**Reading text**
────────────────────
Open-Source 3D Graphics Design: Where to Begin - sf_tony
http://media.bemyapp.com/guide-open-source-3d-graphics-design/?utm_source=bma&utm_medium=ycombin&utm_content=&utm_campaign=media
======
nothis
>If you’re sensing we don’t recommend Gimp very highly, we don’t. Gimp’s
downside is difficult to discuss tactfully. Gimp suffers from forever living
in the shadow of Photoshop. Gimp’s development is also closely tied to both
Richard Stallman’s GNU values and the GTK+ widget toolkit. For the final time,
your humble author will quit trying to rewrite this paragraph to explain
what’s wrong with Gimp, and just scream “POLITICS!” and then run away. You
figure it out.
────────────────────
**The problem**
In the Gimp comment, what two things is Gimp's development said to be closely tied to? The data after this point has no connection to the Gimp comment.

**Source excerpt**
────────────────────
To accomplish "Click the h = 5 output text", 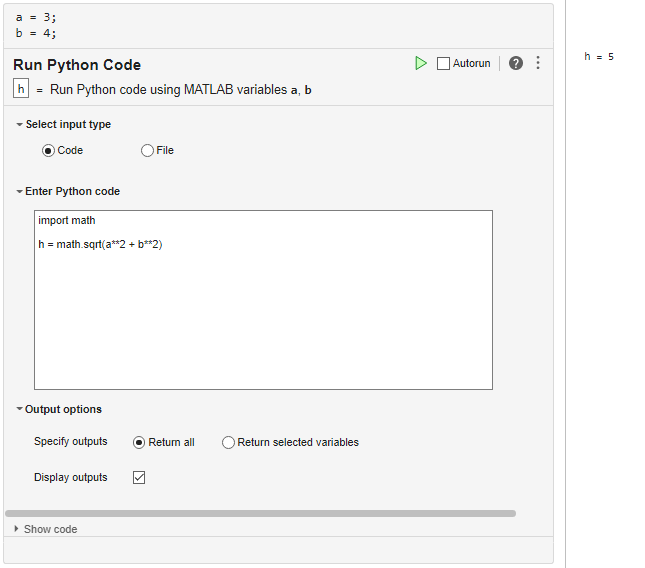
────────────────────
**Expected output**
Richard Stallman's GNU values and the GTK+ widget toolkit.